I have developed some mixed CUDA/MPI code which I hope to run on a cluster of S1070s, but I have a problem with either MPI or CUDA, and I don’t know which!
On our S1070 devices 0,2,3,4 are C1060s and when I try run my code over the four devices device 3 when queried with cuMemGetInfo reports 0% free memory, but then allocates some variables but quickly runs out of device memory. The other three devices all report 99% free memory before allocation, allocate all variables without error and report that after allocation 42% memory is free.
I also have access to a cluster of S1070s at a government research lab and have been trying to get this same code working on that too, to eventually run the code over the whole cluster. Here’s the strange thing. Exactly the same thing occurs on their S1070s, but… on their S1070s devices 0,1,2,3 are C1060s (on ours it’s devices 0,2,3,4) but the memory error always always always occurs on device 3! device 3 on our S1070 and device 3 on their S1070.
Any suggestions as to what is occuring and how to fix this would be welcome because this is very frustrating.
As I suggested in the other thread you posted on this subject, get a sysadmin to set up nvidia-smi to keep all the GPUs you are using in compute exclusive mode. This will ensure that you are only getting a single MPI process per GPU and if you have messed up the process-affinity/gpu-relationship (which sounds likely), it will make your program fail and give you some clues about where things are going wrong.
Compute exclusive mode is a mode which you can put the driver into so that no more than one CUDA process can be allocated to a given GPU under its control. If you try and run two processes on the same GPU, you will get a “no device available” style error.
As for nvidia-smi, just about everything is covered in this thread, It also prints out its usage:
avid@cuda:~$ nvidia-smi -h
nvidia-smi [OPTION1] [OPTION2 ARG] ...
NVIDIA System Management Interface program for Tesla S870
-h, --help Show usage and exit
-x, --xml-format Produce XML log (to stdout by default, unless
a file is specified with -f or --filename=FILE
-l, --loop-continuously Probe continuously, clobbers old logfile if not printing to stdout
-t NUM, --toggle-led=NUM Toggle LED state for Unit <NUM>
-i SEC, --interval=SEC Probe once every <SEC> seconds if the -l option
is selected (default and minimum: 1 second)

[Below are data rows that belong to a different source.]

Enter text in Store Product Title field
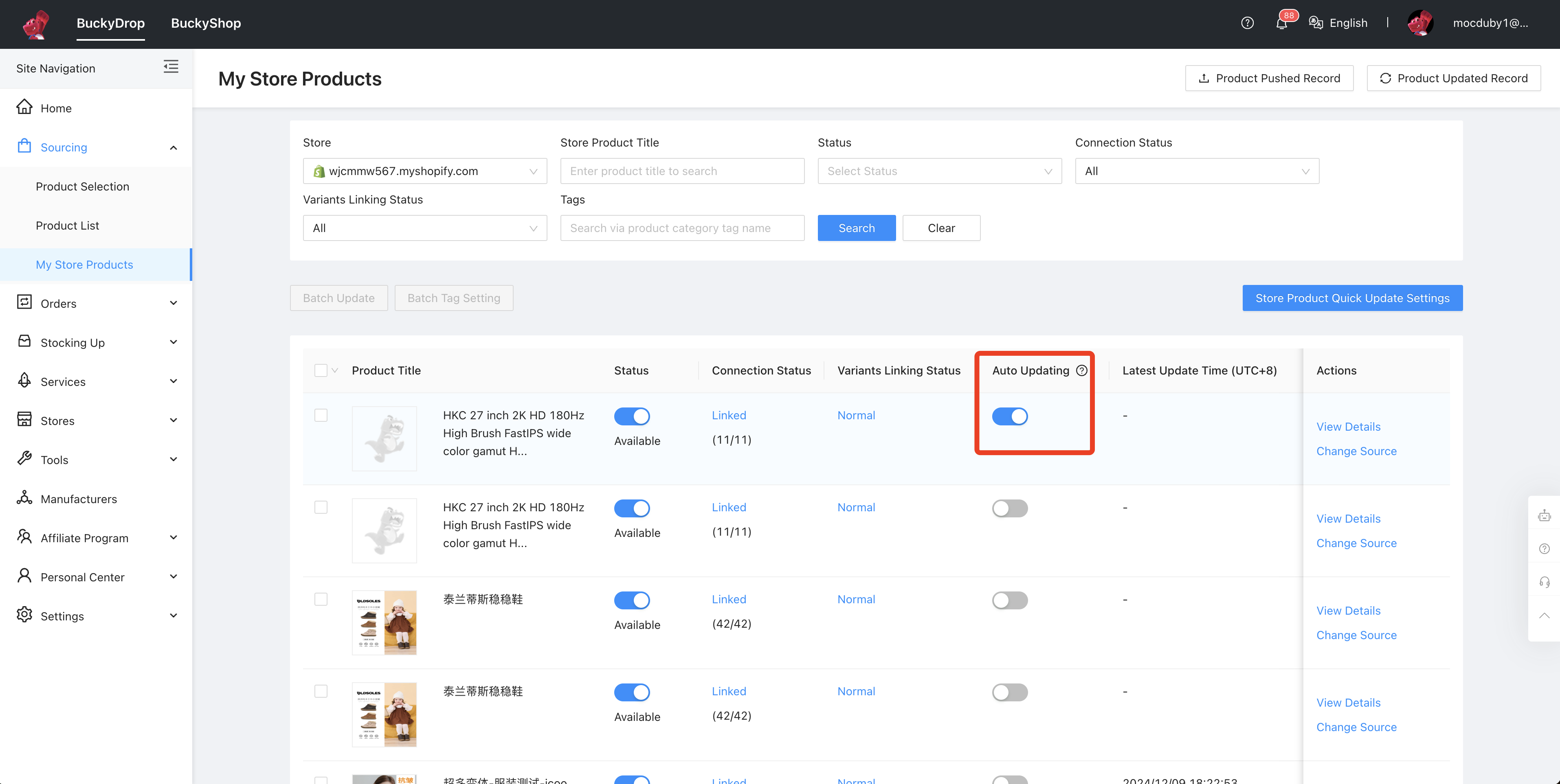This screenshot has height=784, width=1560. 682,171
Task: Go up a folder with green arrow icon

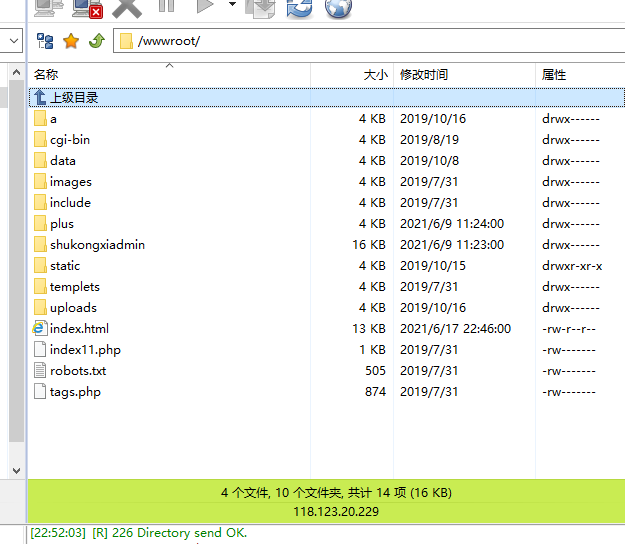Action: click(96, 41)
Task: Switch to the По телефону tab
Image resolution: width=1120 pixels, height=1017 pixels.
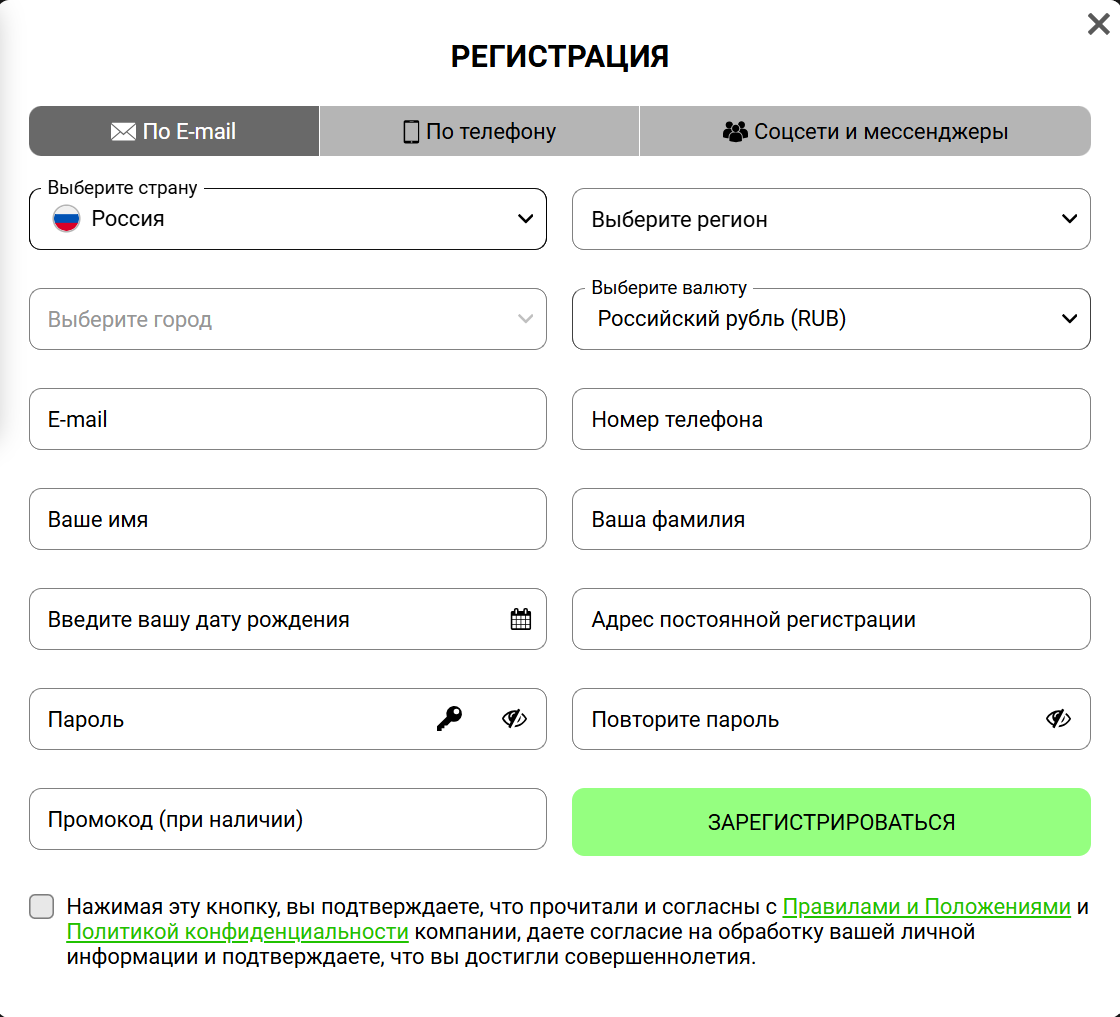Action: click(x=479, y=132)
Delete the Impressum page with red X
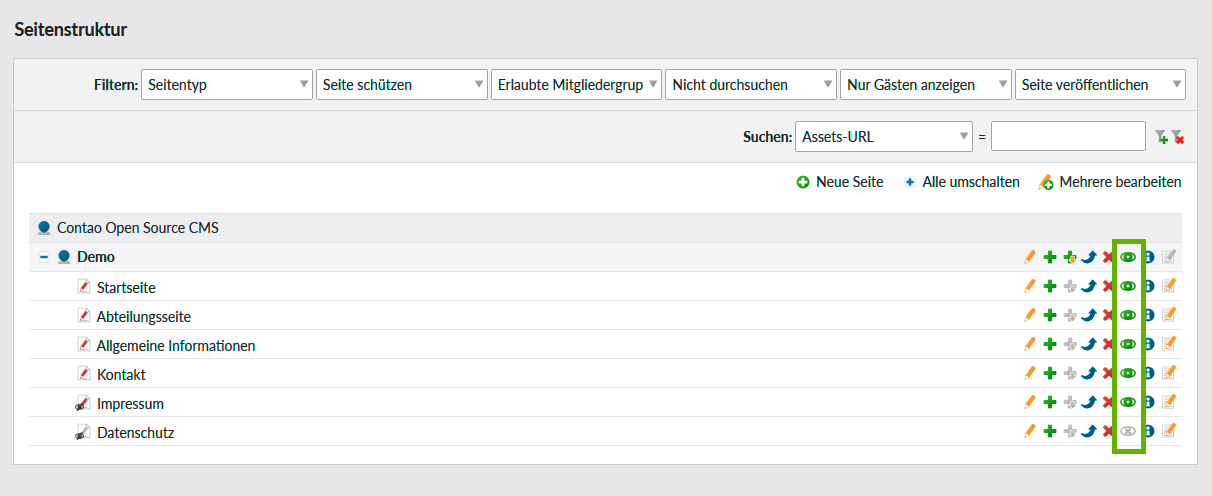This screenshot has height=496, width=1212. (x=1108, y=402)
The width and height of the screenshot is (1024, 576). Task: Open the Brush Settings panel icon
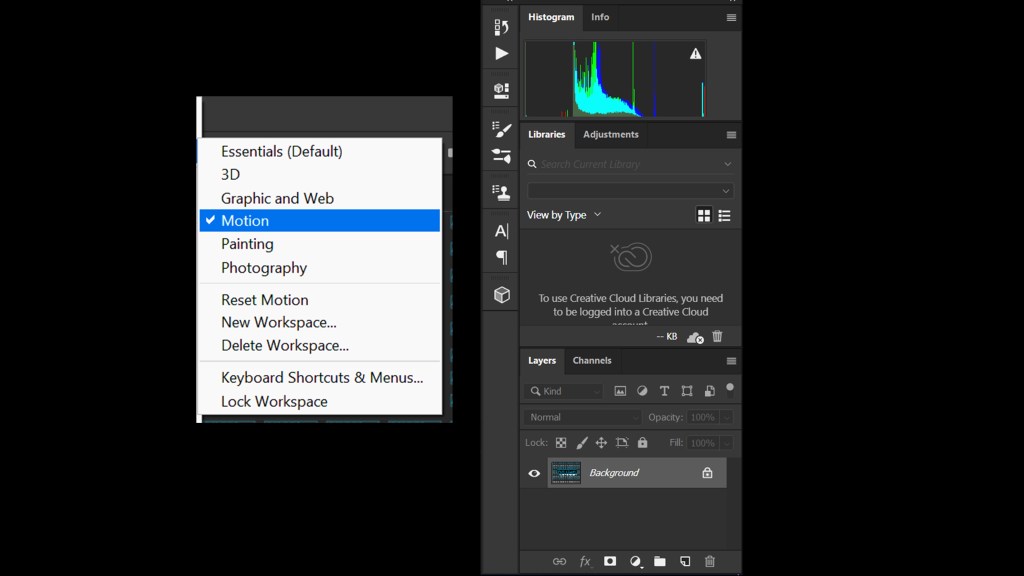click(501, 129)
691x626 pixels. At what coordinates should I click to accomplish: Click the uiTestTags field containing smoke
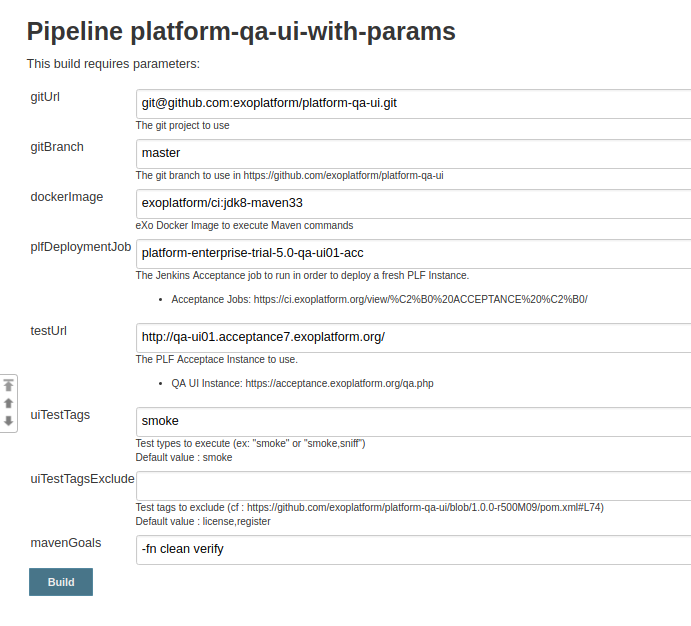pos(413,421)
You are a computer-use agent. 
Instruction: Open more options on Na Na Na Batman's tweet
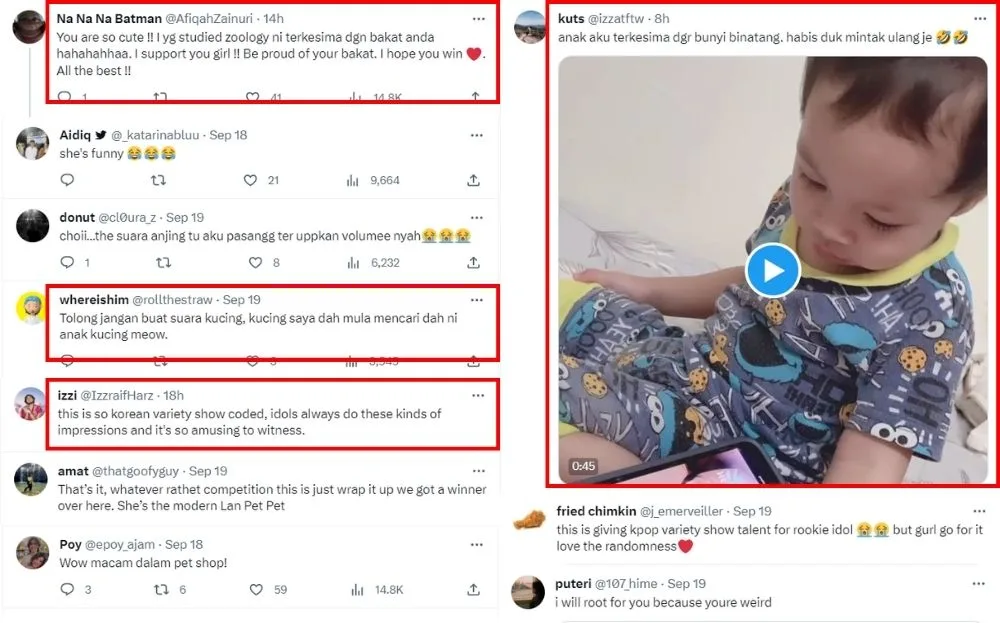475,18
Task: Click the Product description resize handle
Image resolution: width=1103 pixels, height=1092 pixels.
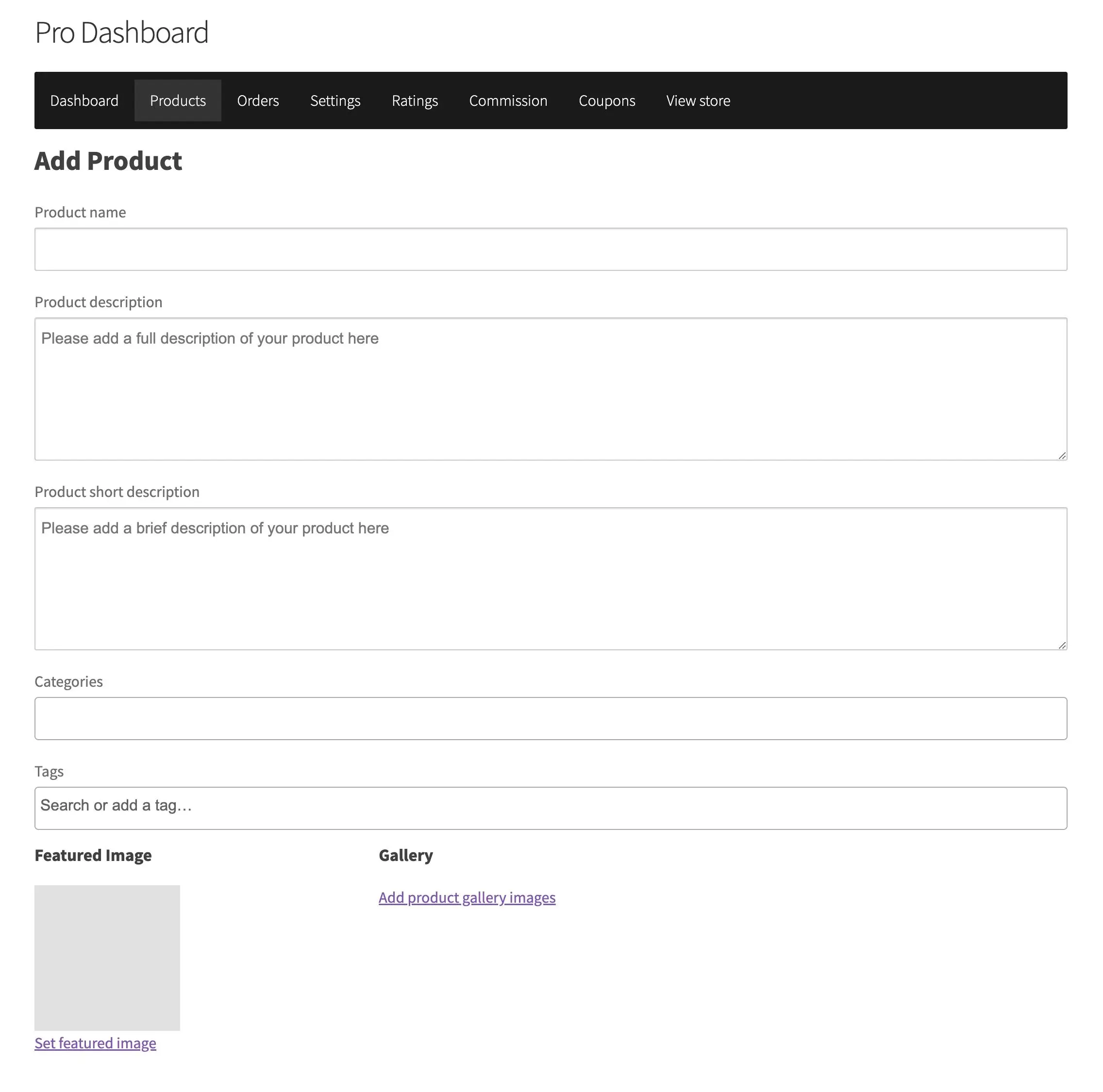Action: point(1062,455)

-f FILE, --filename=FILE Specify log file name
--gpu=GPUID --compute-mode-rules=RULESET Set rules for compute programs
where GPUID is the number of the GPU (starting at zero) in the system
and RULESET is one of:
0: Normal mode
1: Compute-exclusive mode (only one compute program per GPU allowed)
2: Compute-prohibited mode (no compute programs may run on this GPU)
-g GPUID -c RULESET (short form of the previous command)
--gpu=GPUID --show-compute-mode-rules
-g GPUID -s (short form of the previous command)
-L, --list-gpus
-lsa, --list-standalone-gpus-also Also list standalone GPUs in the system along with their temperatures.
Can be used with the -l, --loop-continuously option
-lso, --list-standalone-gpus-only Only list standalone GPUs in the system along with their temperatures.
Can be used with the -l, --loop-continuously option
That should be enough to get you going.
It really sounds like you don’t have a handle on the process number-cpu-gpu affinity and something is going wrong. Have a look at the link I posted in your other thread about using MPI_comm_split() and colours to explicitly control the process-gpu affinity.
No idea, I am afraid. I haven’t used the driver API all that much.
I must admit that in our cluster we have a very simple 1:1 node-gpu relationship and I have never really had much trouble with getting MPI-CUDA hybrid codes working using pretty simple code and the runtime API. Glad to hear you got it working, though.